Olympus Stylus Epic..  only catch, it shoots film..




Stray Glasses by bhop, on Flickr


----------



## anthony5429 (Apr 12, 2012)

Okay; so I guess my question is: which P&S on the market has the largest sensor?

And I'm also interested to know how the film camera there is able to do shallow DOF so much better.... are there any similarly sized digicams that can take that shot like that?


----------



## o hey tyler (Apr 12, 2012)

anthony5429 said:


> Okay; so I guess my question is: which P&S on the market has the largest sensor?
> 
> And I'm also interested to know how the film camera there is able to do shallow DOF so much better.... are there any similarly sized digicams that can take that shot like that?

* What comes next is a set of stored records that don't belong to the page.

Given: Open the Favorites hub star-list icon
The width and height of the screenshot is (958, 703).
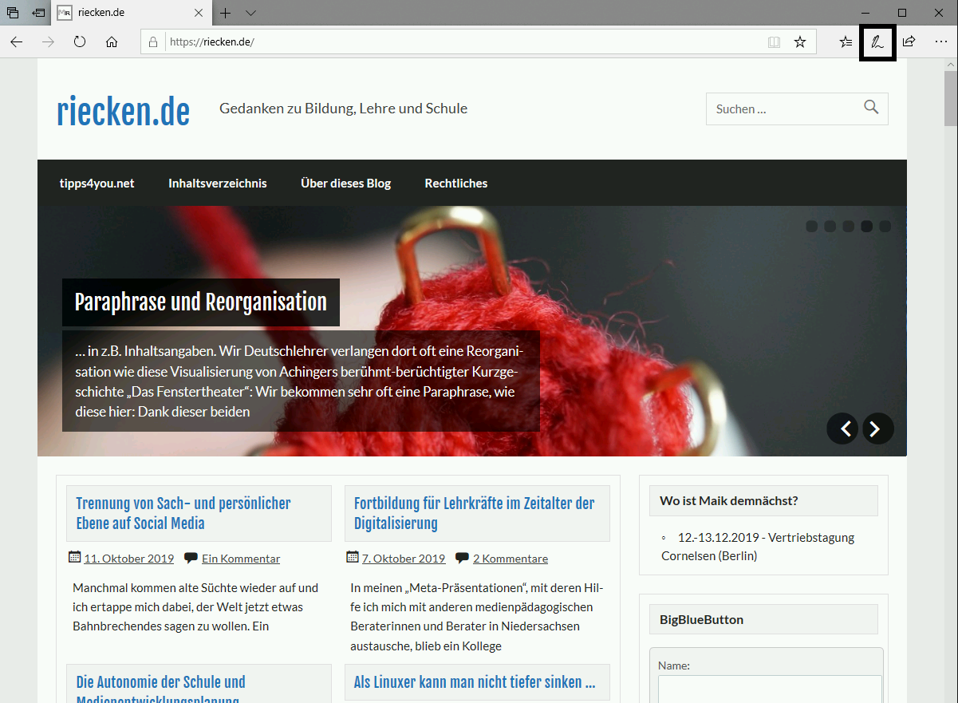Looking at the screenshot, I should pos(846,42).
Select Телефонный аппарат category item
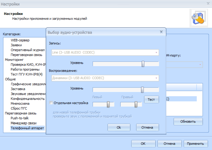This screenshot has height=150, width=212. click(x=27, y=128)
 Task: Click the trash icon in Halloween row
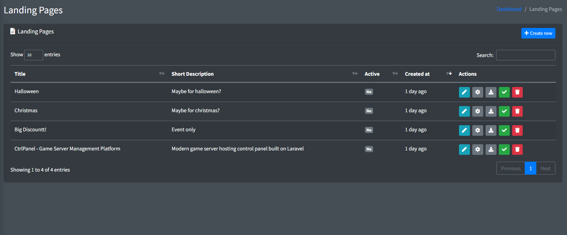pos(517,92)
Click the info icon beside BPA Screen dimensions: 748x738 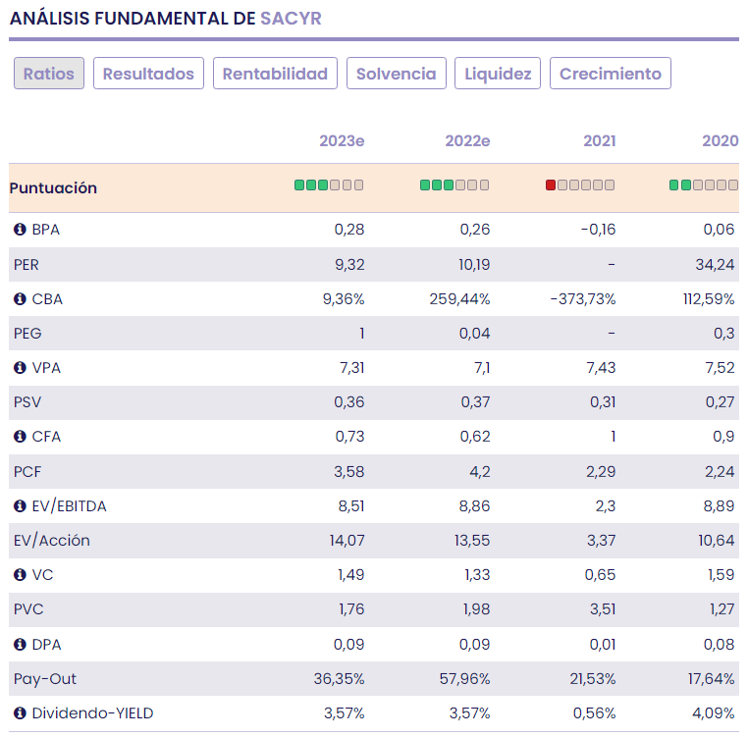pos(20,230)
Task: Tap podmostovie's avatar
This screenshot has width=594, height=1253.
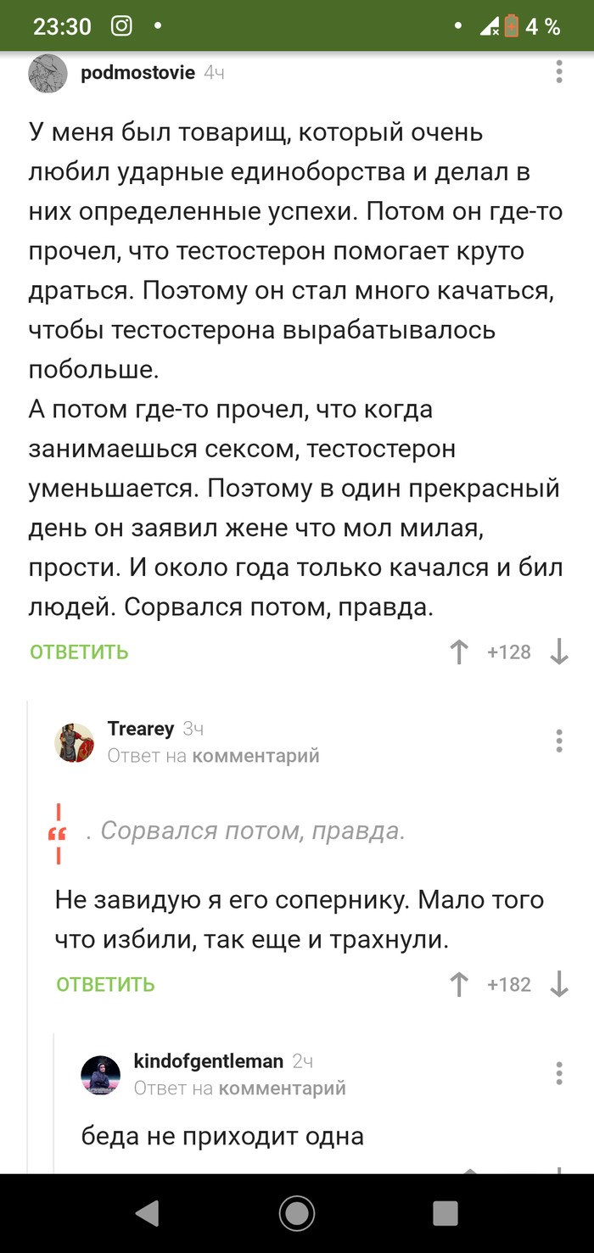Action: pos(48,72)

The Canon G1x has the largest sensor by point and shoot standards AFAIK. 

The film camera has a shallower DoF because it shoots a larger format, 35mm film. Full frame DSLR's have the same size sensor as a piece of 35mm film, which provides the shallowest DoF in DSLR standards (not including digital medium format). 

You may want to look into the Olympus Pen cameras or the Sony NEX line as well, but they've also got interchangeable lenses, unlike a point and shoot. I think the G1x still has them beat in sensor size, but the NEX/Pen cameras have access to lenses with larger apertures allowing you to create a shallow DoF in your photos as well.


----------



## o hey tyler (Apr 12, 2012)

babay said:


> Not tooeasy to use, I justboughta



Cool story.


----------



## bhop (Apr 12, 2012)

o hey tyler said:


> The film camera has a shallower DoF because it shoots a larger format, 35mm film. Full frame DSLR's have the same size sensor as a piece of 35mm film, which provides the shallowest DoF in DSLR standards (not including digital medium format).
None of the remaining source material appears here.